The first gun I tried was my favourite. It was an 1878 Purdey, bar in wood action that had been refurbished and re-proofed for nitro powder in 1952. Wayne tells me that it was presented by a lady to her new husband on their wedding day, but unfortunately he couldn't hit a barn door with it. Naturally he didn't have the heart to tell his very thoughtful wife, so it was only when she passed away a few years ago that he decided to exchange it for something that he could shoot with. Luckily, I didn't have the same trouble with it.
Crisp triggers, beautifully balanced, light in the hand yet without the discernibly heavy recoil that I was expecting, and truly beautiful to look at. And then there's the simple tactile joy of pulling back the hammers. What is there not to like?
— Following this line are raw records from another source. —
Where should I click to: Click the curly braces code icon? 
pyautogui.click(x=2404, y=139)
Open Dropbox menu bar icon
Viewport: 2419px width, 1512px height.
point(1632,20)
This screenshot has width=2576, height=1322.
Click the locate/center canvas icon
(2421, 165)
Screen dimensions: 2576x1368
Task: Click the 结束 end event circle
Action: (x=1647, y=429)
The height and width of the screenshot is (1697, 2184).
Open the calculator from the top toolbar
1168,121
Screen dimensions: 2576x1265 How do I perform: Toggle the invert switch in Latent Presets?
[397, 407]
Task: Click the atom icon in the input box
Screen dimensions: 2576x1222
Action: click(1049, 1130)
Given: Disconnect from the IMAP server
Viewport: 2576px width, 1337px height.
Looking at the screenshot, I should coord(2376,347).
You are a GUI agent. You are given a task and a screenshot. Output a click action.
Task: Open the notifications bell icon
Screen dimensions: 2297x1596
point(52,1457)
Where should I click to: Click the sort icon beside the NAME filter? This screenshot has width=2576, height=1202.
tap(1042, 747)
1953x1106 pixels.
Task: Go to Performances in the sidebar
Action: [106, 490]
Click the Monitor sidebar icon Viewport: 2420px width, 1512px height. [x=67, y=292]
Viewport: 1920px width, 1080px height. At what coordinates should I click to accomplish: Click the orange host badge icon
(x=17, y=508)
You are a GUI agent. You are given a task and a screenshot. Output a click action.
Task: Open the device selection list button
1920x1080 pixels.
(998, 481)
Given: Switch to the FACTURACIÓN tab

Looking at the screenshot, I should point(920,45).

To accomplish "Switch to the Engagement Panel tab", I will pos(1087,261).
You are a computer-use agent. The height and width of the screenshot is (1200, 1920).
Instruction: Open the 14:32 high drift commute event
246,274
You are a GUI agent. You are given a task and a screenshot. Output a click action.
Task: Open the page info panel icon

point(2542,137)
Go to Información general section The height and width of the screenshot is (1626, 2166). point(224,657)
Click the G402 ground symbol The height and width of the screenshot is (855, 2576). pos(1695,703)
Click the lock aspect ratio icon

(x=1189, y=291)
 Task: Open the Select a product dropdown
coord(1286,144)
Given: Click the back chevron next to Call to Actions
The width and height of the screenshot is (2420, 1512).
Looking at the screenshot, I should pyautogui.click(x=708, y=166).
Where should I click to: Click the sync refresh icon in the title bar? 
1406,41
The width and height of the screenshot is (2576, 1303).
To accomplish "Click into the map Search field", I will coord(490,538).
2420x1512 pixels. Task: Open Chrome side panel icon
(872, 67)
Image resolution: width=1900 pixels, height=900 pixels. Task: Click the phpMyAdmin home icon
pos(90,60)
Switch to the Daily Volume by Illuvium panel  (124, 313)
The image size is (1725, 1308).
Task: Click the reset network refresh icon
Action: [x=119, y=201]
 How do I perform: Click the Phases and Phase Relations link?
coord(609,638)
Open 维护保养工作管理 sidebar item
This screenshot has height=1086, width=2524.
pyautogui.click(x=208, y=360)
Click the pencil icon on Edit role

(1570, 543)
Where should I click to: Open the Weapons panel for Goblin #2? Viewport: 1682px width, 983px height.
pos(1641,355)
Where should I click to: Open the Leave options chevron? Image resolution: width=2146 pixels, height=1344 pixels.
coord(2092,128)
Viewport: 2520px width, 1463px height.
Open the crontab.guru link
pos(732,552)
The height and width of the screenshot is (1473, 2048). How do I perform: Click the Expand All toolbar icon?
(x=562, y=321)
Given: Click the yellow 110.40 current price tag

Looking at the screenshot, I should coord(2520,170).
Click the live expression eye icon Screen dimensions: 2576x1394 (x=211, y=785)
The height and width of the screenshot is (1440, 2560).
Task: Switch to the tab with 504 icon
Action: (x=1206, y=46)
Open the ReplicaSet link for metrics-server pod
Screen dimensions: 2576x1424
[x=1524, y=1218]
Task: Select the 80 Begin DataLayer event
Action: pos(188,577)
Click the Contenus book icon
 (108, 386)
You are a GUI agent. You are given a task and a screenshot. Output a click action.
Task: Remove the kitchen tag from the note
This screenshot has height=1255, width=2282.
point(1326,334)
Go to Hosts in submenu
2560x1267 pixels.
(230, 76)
And then something happened that really got me excited. I'm guessing that my newfound exuberance and enthusiasm for hammer guns was fairly apparent, because, after my last shot, as Wayne was sliding the beautiful old Purdey into its slip, he leant over to me and said: “If you'd like, you can try one on a shoot this season.” A seed had been planted.
For a long time now I've had this dream involving wild Avon brownies and a Hardy split cane rod. And now, thanks to Wayne, I have a new dream and it involves wild birds and a Purdey hammer gun. Now doesn't that sound good?